Reserve function (#2238)

There was an interesting observation with one of the C++ benchmarks: it sped up significantly with the use of std::vector<T>::reserve. To test this with LPython, we added a similar function reserve(list, n) that reserves space of n list elements. Surprisingly, the C++ gains could not be replicated with LPython, even after this addition.

This function is not available in CPython; type information is required for reserving space. For CPython tests, a function modifying the list to be [None] * n is used.

Nested dictionaries (#2253)

We only had support for single-level dictionaries:

d: dict[i32, i32] = {1: -1}
d[3] = -3

We added support to handle nested dictionaries:

d: dict[i32, dict[i32, i32]] = {1: {2: 4, 3: 9}, 7: {8: 64, 9: 81}}
d[3] = {4: 16, 5: 25}
d[1][10] = 100

This involved modification of a part of AST to ASR conversion. In particular, Subscript nodes with Dict names created DictItem objects.
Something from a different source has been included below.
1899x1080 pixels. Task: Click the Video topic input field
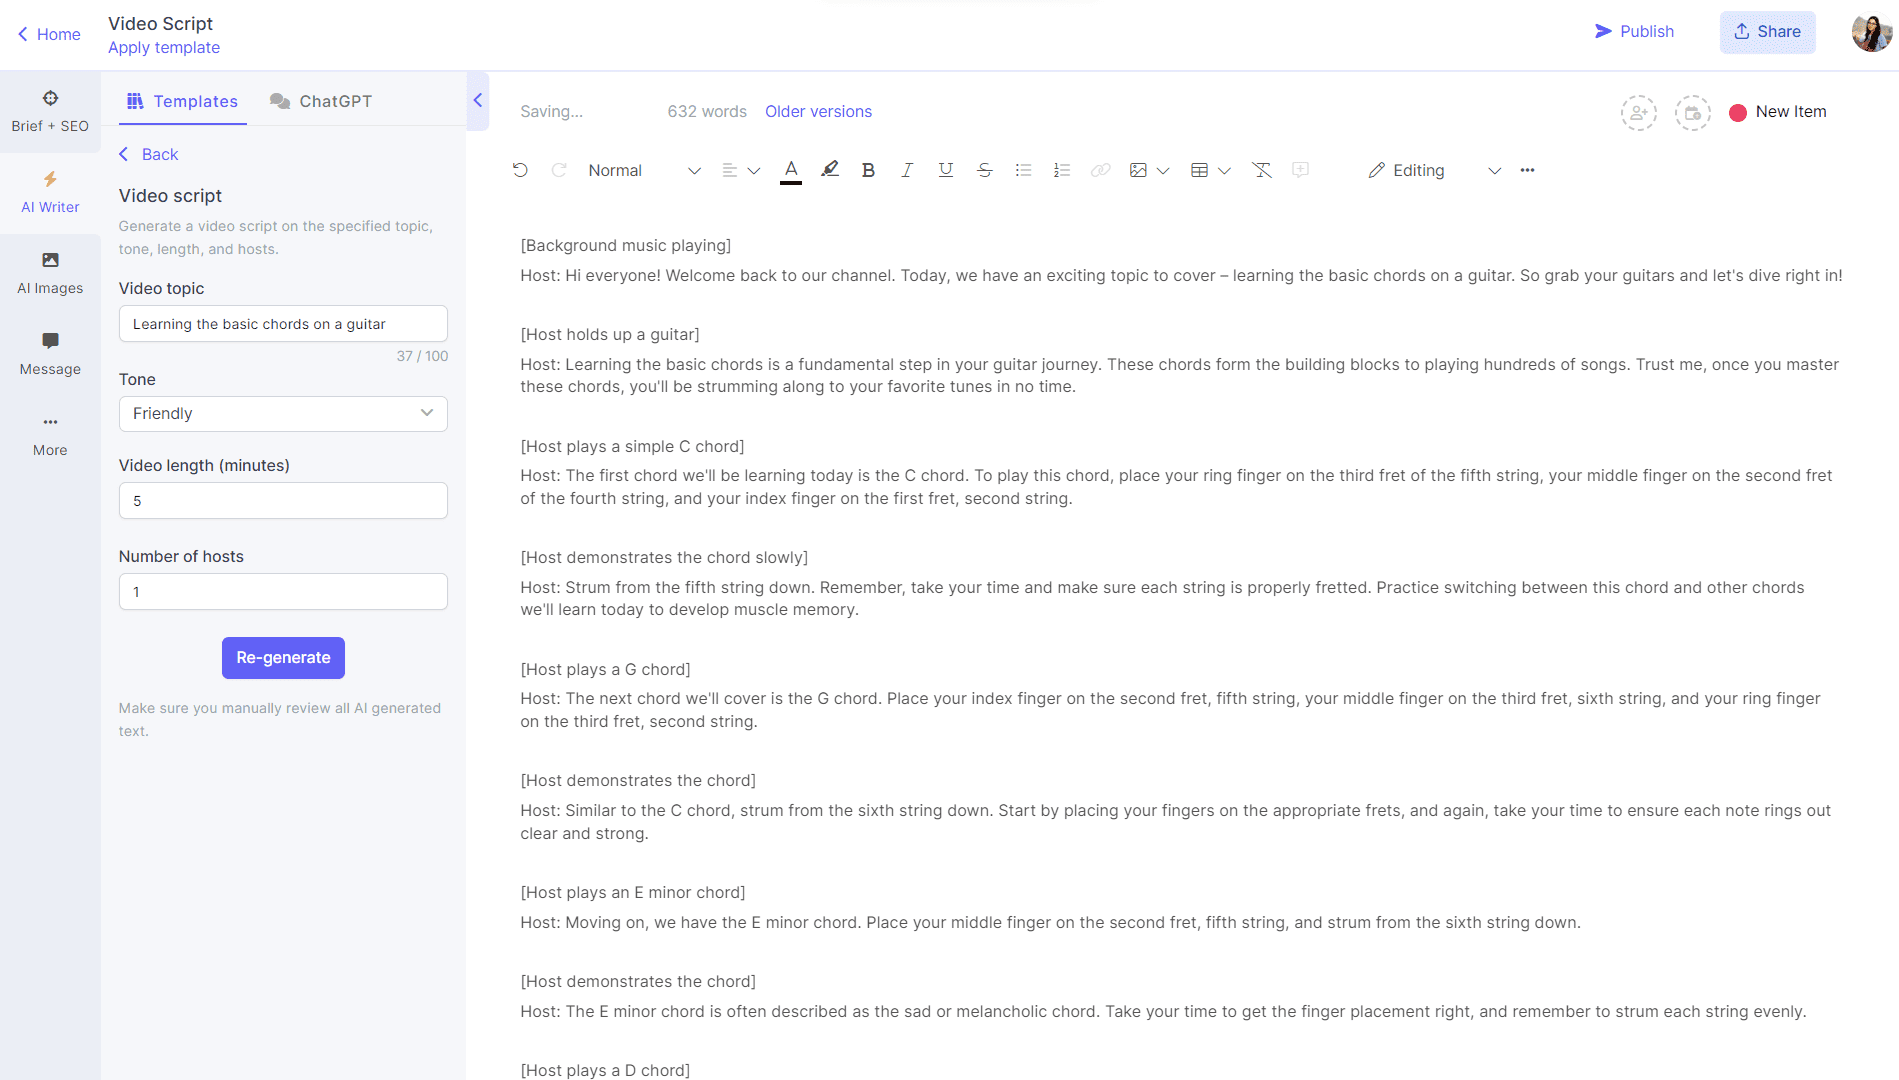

However, this leads to the following (partial ASR) for d[1][10][100] = 1000

(DictItem
    (DictItem
        (DictItem
            (Var 3 d)
            (IntegerConstant 1 (Integer 4))
            ()
            (Dict
                (Integer 4)
                (Dict
                    (Integer 4)
                    (Integer 4)
                )
            )
            ()
        )
        (IntegerConstant 10 (Integer 4))
        ()
        (Dict
            (Integer 4)
            (Integer 4)
        )
        ()
    )
    (IntegerConstant 100 (Integer 4))
    (IntegerConstant 1000 (Integer 4))
)

So 10 is searched as a key in d[1][10], leading to a KeyError.

What we require is a nesting like

DictInsert      # here's the change
    DictItem
        ...
            DictItem

That is, DictInsert at the outer-most level.

This was done using a recursive function, that keeps track of the recursion level. Further, there were some issues with assignment of empty dictionaries, which was fixed.

Adding support of nested dictionaries also led to the following interesting issue

d: dict[i32, dict[i32, i32]] = {1: {2: 3}, 4: {5: 6}}
d[1] = d[4]
print(len(d[1]))    # prints 0

This is because the initial assignment of d leads to its capacity and occupancy both equalling 2. Now the assignment d[1] = d[2] triggering rehashing of the dictionary (as the current occupancy / capacity ratio breaches a pre-set threshold). This in turn invalidates the value pointer (to d[2]). This was fixed by adding a possibility of rehashing after writing to dictionaries.

A small improvement was also made to the way hashes are computed for bool keys: We take the hash modulo capacity.

Next

I observed that there are still issues with the existing dict implementation. For example, popping keys does not cause KeyErrors even though the same key has been popped right before. Similar issues exist with insertion of elements, especially with the Separate Chaining implementation. For example,

d2: dict[str, i32] = {'a': 1, 'a': 2}
print(len(d2))      # 2

I will try to fix these in the coming week.